Questo blog vuole offrire uno spazio di approfondimento, discussione, riflessione, su molte delle problematiche affrontate durante il corso e per introdurne delle altre. Uno spazio didattico quindi ma non solo. Il titolo del blog richiama la necessità che internet sia un luogo-non luogo destinato a tutti, che tutti possano accedere alle rete, che tutti abbiano il diritto alla conoscenza e al sapere e a partecipare all'intelligenza collettiva che internet realizza. L'intervento giuridico deve essere ridotto al minino, la legge statale deve intervenire solo per prevenire e punire la commissione di reati. La vera regola che vige sulla rete è la capacità di autonomia, il senso di responsabilità, di educazione e di rispetto delle regole di netiquette.


martedì 28 ottobre 2008

Internet Governance Forum

Si e' conclusa ieri la prima riunione dell'Internet Governance Forum (Igf) Italia sui diritti e le regole per garantire l'accesso di tutti a una Rete aperta, libera e sicura. L'incontro, su iniziativa della Regione Sardegna (é venuto anche Renato Soru, presidente della Regione noto per la sua sensibilità al tema dato che è stato il fondatore di Tiscali) in collaborazione con Isoc Italia, ha riunito i portatori d'interesse sulla Rete a livello nazionale.
Grande assente il governo italiano: il ministro per la Pubblica Amministrazione e Innovazione Renato Brunetta ha dato buca.
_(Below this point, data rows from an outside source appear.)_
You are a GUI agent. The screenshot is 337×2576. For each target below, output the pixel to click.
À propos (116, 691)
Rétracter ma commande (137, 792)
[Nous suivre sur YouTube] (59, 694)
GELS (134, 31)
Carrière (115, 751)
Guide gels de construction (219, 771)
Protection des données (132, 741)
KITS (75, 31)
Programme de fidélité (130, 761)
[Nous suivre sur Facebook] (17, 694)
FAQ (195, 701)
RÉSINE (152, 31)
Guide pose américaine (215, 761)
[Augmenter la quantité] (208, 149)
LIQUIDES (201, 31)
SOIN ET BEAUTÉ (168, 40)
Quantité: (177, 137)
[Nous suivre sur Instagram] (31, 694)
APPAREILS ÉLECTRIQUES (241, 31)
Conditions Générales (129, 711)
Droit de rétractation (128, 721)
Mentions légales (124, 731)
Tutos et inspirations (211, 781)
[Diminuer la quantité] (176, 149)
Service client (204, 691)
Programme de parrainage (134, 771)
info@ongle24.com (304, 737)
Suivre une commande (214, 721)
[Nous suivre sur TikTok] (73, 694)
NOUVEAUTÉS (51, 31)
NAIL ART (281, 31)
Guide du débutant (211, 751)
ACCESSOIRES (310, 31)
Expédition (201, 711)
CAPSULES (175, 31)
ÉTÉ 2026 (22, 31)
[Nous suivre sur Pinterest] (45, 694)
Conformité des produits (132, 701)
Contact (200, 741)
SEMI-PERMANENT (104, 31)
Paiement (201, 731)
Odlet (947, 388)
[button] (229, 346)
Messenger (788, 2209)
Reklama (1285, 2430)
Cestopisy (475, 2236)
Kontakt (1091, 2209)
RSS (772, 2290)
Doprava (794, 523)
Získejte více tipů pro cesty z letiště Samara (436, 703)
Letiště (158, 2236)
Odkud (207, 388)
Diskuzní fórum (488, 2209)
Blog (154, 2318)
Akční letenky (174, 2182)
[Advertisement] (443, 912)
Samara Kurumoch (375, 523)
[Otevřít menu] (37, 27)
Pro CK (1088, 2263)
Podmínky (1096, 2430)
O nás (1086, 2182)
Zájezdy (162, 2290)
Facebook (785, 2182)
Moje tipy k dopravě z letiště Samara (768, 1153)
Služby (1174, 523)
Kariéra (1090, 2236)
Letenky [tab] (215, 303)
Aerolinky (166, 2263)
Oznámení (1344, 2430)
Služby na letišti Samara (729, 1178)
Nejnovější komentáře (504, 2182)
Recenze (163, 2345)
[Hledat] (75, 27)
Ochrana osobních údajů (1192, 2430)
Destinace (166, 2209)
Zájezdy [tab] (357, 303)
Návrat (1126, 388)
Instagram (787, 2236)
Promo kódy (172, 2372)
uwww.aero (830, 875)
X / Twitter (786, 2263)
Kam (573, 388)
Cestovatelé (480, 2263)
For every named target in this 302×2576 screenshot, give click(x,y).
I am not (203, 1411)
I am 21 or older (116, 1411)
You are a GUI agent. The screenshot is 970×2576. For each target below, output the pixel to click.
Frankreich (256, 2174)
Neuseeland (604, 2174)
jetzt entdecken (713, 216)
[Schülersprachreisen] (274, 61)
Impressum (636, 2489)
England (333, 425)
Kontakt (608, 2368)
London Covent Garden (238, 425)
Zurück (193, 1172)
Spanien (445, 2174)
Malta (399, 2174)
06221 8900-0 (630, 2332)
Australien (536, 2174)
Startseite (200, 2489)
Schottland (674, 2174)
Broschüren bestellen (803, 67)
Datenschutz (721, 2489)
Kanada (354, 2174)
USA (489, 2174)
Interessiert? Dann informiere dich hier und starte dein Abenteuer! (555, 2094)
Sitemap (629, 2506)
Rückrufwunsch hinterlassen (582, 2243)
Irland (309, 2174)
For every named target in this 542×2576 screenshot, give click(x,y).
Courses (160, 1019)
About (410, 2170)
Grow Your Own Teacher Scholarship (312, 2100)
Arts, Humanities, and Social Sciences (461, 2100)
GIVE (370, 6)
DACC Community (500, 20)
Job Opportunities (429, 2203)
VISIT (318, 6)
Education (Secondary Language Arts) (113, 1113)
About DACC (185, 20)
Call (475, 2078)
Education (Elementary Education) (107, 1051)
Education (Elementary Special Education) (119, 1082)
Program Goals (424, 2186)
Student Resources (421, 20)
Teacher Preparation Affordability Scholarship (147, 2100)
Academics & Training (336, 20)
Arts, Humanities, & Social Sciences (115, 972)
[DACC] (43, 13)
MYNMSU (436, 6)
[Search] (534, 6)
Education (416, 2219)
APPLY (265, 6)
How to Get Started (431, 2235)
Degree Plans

Invece il presidente Giorgio Napolitano ha inviato un telegramma di auguri di buon lavoro: "La persistente assenza di regole fondamentali per Internet non si traduce necessariamente in maggiore libertà, ma può al contrario significare la prevaricazione del più forte sul più debole".

Anche la Siae e le aziende distributrici della proprietà intellettuale, dalle case discografiche alle major del cinema: un esempio per tutti? Enzo Mazza, presidente della Fimi (la federazione italiana dell'industria della musica), è stato evocato più volte - specialmente quando si è discusso del caso Pirate Bay...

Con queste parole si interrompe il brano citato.